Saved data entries
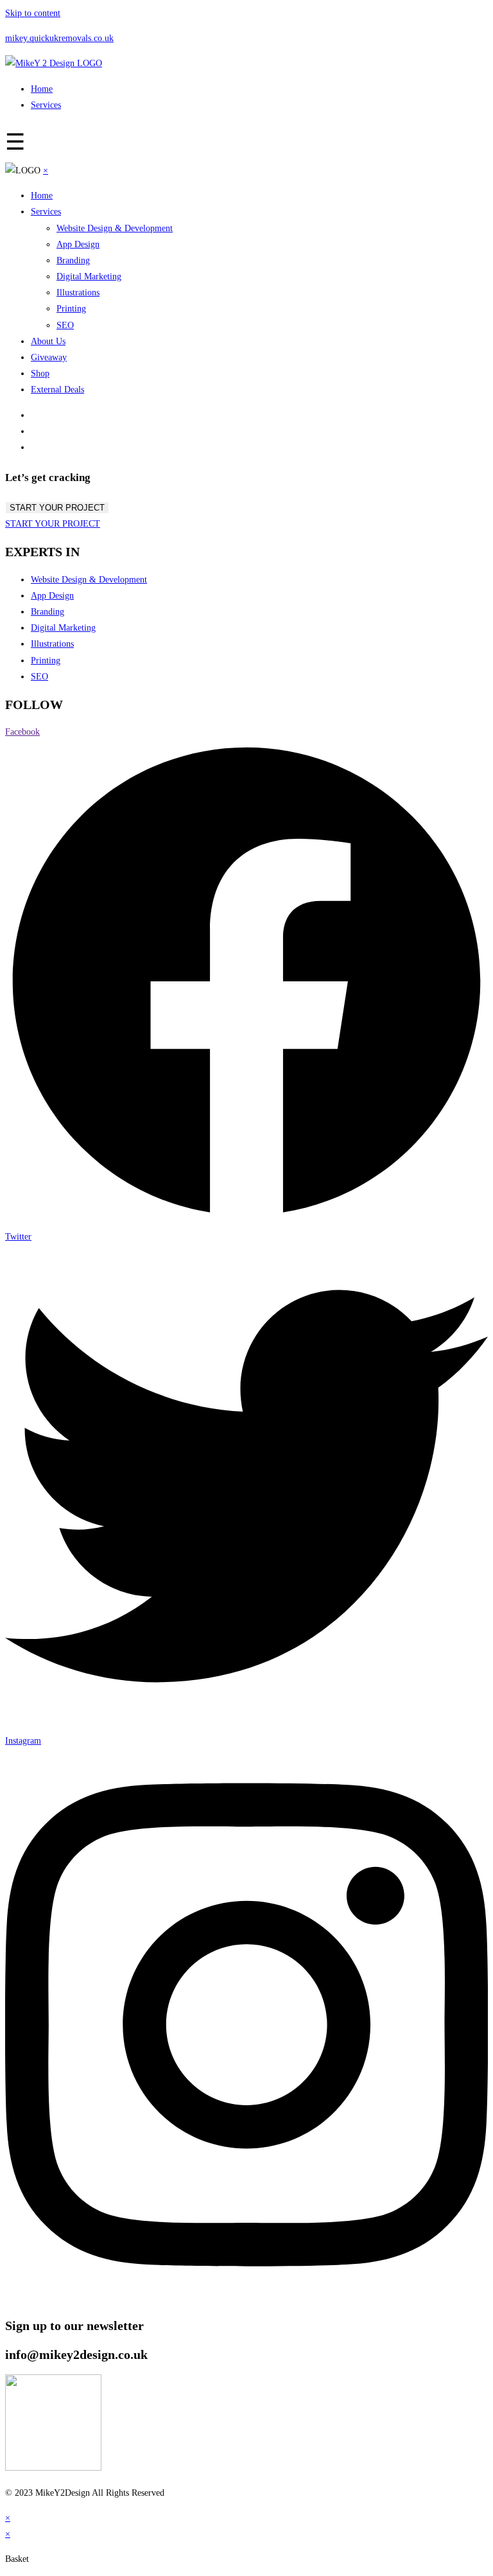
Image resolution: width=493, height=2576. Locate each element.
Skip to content (32, 13)
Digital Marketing (88, 276)
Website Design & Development (114, 228)
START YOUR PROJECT (57, 508)
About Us (48, 341)
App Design (77, 244)
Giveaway (49, 357)
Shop (40, 373)
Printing (71, 308)
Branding (73, 260)
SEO (65, 325)
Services (46, 105)
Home (42, 89)
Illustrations (77, 292)
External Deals (57, 389)
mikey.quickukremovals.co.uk (59, 38)
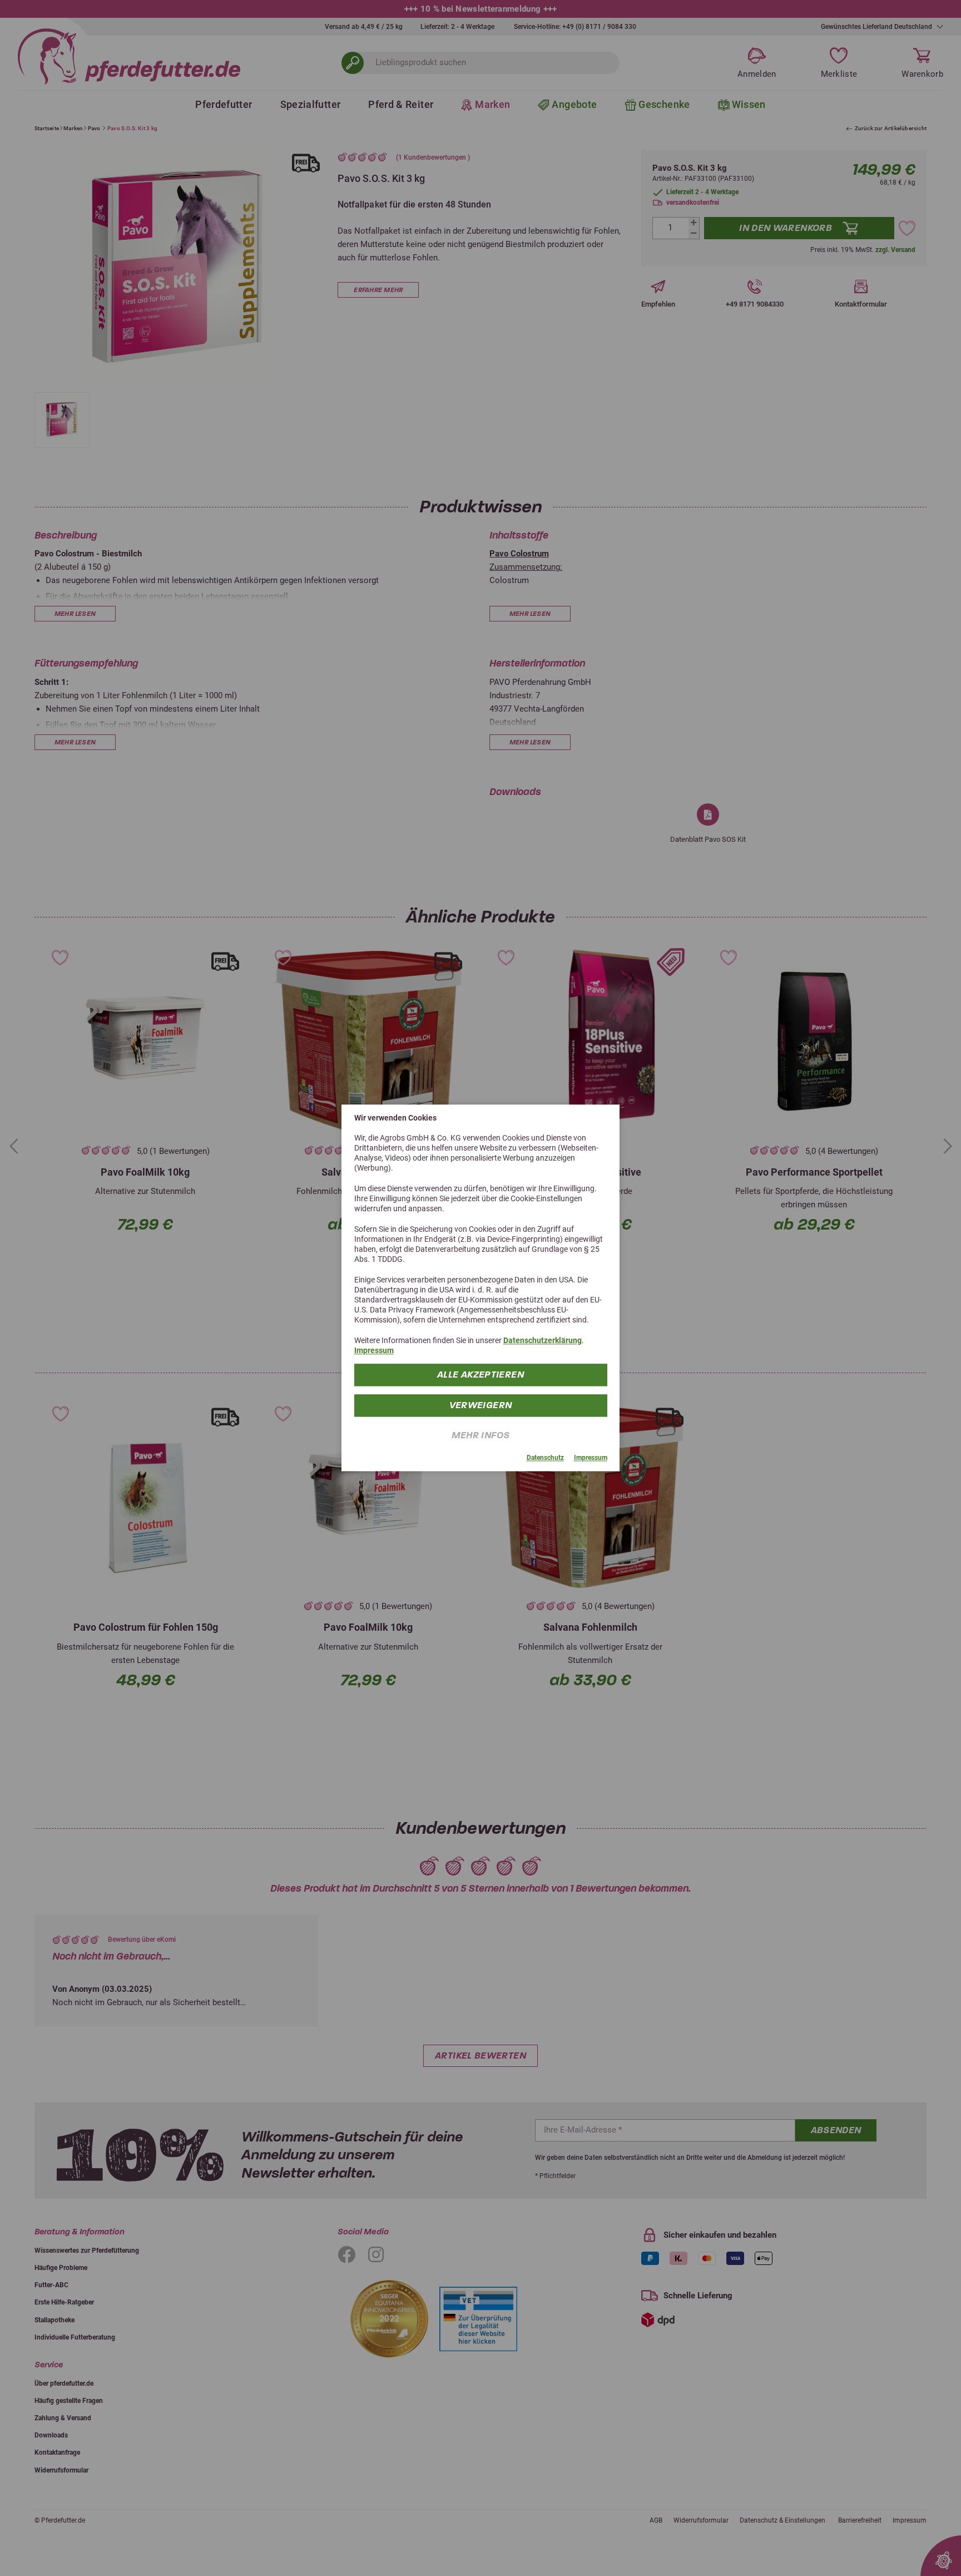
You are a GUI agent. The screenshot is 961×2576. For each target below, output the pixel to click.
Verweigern (480, 1406)
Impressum (374, 1350)
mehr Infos (481, 1436)
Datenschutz (545, 1458)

● **Task instructions**
Your answer must consist solely of the lines above between the line holding "Digital Marketing (88, 276)" and the line holding "External Deals (57, 389)", inclusive, copied exactly.

● **Written answer**
Digital Marketing (88, 276)
Website Design & Development (114, 228)
START YOUR PROJECT (57, 508)
About Us (48, 341)
App Design (77, 244)
Giveaway (49, 357)
Shop (40, 373)
Printing (71, 308)
Branding (73, 260)
SEO (65, 325)
Services (46, 105)
Home (42, 89)
Illustrations (77, 292)
External Deals (57, 389)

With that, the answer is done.